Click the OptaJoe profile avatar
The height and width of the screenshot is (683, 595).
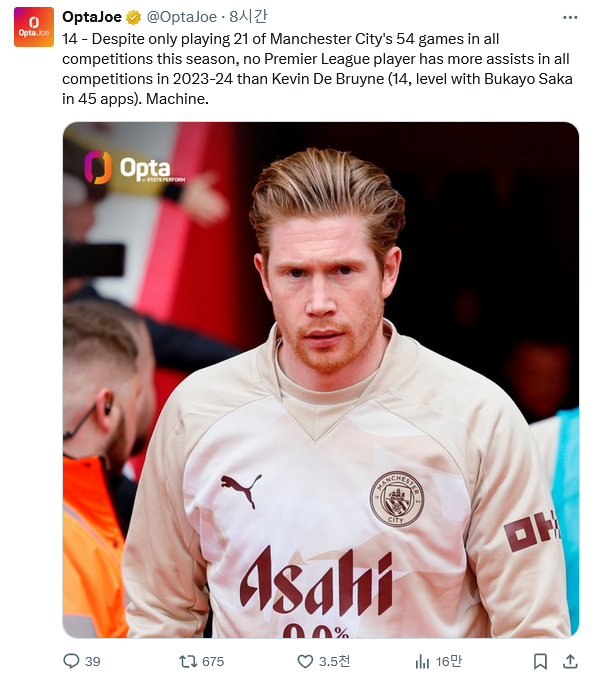click(x=34, y=27)
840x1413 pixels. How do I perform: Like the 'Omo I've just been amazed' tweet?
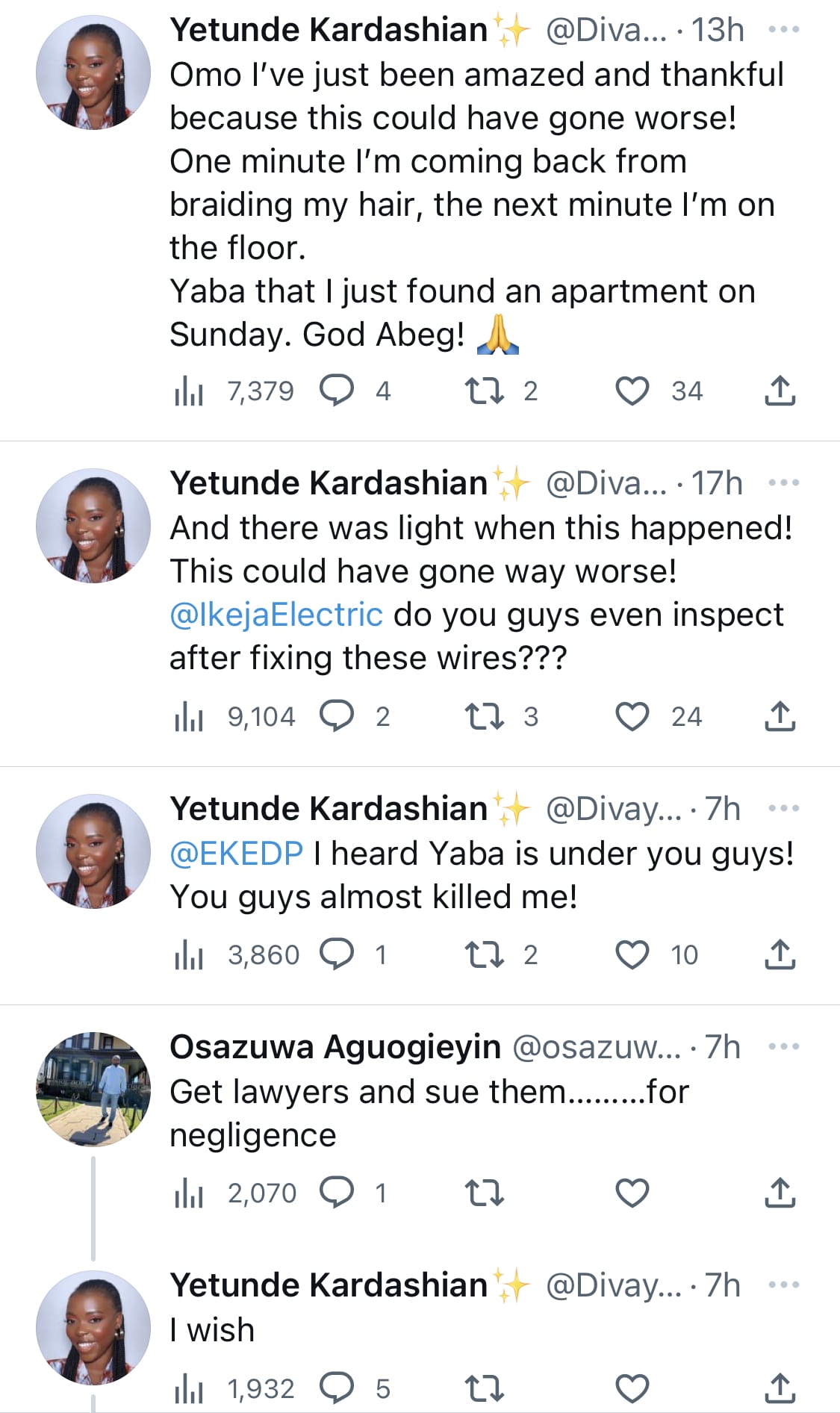[632, 391]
==============================
• **DIRECTIONS FOR THIS TASK**: Can you convert the lines above into a Markdown table with the columns "Row" and "Line," giving each row a number and skipping any blank lines? Leave the pictures out of the table.

• **RIGHT ANSWER**:
| Row | Line |
|---|---|
| 1 | Click the OptaJoe profile avatar |
| 2 | The height and width of the screenshot is (683, 595). |
| 3 | click(x=34, y=27) |
| 4 | 840x1413 pixels. How do I perform: Like the 'Omo I've just been amazed' tweet? |
| 5 | [632, 391] |